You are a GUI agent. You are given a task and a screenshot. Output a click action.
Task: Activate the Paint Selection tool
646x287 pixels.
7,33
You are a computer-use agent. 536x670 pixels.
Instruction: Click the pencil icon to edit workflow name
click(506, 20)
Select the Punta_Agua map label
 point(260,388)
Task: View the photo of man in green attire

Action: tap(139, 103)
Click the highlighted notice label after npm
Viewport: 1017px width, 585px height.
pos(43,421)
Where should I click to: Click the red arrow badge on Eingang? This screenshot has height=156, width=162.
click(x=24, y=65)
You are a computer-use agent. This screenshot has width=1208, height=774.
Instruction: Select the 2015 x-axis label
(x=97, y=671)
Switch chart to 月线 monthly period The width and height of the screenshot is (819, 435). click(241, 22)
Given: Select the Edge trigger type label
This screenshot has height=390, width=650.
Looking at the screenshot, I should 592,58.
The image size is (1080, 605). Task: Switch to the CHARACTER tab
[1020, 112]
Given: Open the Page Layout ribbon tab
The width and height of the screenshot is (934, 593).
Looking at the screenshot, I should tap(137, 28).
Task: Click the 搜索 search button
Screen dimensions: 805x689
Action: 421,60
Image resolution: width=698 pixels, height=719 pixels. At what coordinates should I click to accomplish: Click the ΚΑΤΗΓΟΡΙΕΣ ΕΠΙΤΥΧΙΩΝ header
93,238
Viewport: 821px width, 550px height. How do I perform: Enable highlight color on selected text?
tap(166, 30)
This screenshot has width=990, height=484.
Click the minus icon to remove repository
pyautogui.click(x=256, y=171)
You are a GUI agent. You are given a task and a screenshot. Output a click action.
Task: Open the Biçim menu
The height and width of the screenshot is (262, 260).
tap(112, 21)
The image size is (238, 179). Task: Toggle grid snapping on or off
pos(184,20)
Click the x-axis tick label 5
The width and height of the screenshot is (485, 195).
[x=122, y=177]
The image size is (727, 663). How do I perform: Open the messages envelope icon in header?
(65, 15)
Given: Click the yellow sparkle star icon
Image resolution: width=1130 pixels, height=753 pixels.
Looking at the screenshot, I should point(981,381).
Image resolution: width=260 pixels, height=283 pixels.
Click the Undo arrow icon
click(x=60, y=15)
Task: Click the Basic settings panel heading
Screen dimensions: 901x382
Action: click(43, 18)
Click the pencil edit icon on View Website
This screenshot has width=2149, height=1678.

━━━━━━━━━━━━━━━━

EXERCISE AIM: Reproduce the data above line for line, without changing anything.

RESPONSE FOR THIS EXERCISE:
You are a GUI agent. You are given a task and a screenshot. Output a click action.
Task: Activate the Paint Selection tool
646x287 pixels.
7,33
You are a computer-use agent. 536x670 pixels.
Instruction: Click the pencil icon to edit workflow name
click(506, 20)
Select the Punta_Agua map label
 point(260,388)
Task: View the photo of man in green attire

Action: tap(139, 103)
Click the highlighted notice label after npm
Viewport: 1017px width, 585px height.
pos(43,421)
Where should I click to: Click the red arrow badge on Eingang? This screenshot has height=156, width=162.
click(x=24, y=65)
You are a computer-use agent. This screenshot has width=1208, height=774.
Instruction: Select the 2015 x-axis label
(x=97, y=671)
Switch chart to 月线 monthly period The width and height of the screenshot is (819, 435). click(241, 22)
Given: Select the Edge trigger type label
This screenshot has height=390, width=650.
Looking at the screenshot, I should 592,58.
The image size is (1080, 605). Task: Switch to the CHARACTER tab
[1020, 112]
Given: Open the Page Layout ribbon tab
The width and height of the screenshot is (934, 593).
Looking at the screenshot, I should tap(137, 28).
Task: Click the 搜索 search button
Screen dimensions: 805x689
Action: 421,60
Image resolution: width=698 pixels, height=719 pixels. At what coordinates should I click to accomplish: Click the ΚΑΤΗΓΟΡΙΕΣ ΕΠΙΤΥΧΙΩΝ header
93,238
Viewport: 821px width, 550px height. How do I perform: Enable highlight color on selected text?
tap(166, 30)
This screenshot has width=990, height=484.
Click the minus icon to remove repository
pyautogui.click(x=256, y=171)
You are a GUI agent. You are given a task and a screenshot. Output a click action.
Task: Open the Biçim menu
The height and width of the screenshot is (262, 260).
tap(112, 21)
The image size is (238, 179). Task: Toggle grid snapping on or off
pos(184,20)
Click the x-axis tick label 5
The width and height of the screenshot is (485, 195).
[x=122, y=177]
The image size is (727, 663). How do I perform: Open the messages envelope icon in header?
(65, 15)
Given: Click the yellow sparkle star icon
Image resolution: width=1130 pixels, height=753 pixels.
Looking at the screenshot, I should point(981,381).
Image resolution: width=260 pixels, height=283 pixels.
Click the Undo arrow icon
click(x=60, y=15)
Task: Click the Basic settings panel heading
Screen dimensions: 901x382
Action: click(43, 18)
Click the pencil edit icon on View Website
This screenshot has width=2149, height=1678.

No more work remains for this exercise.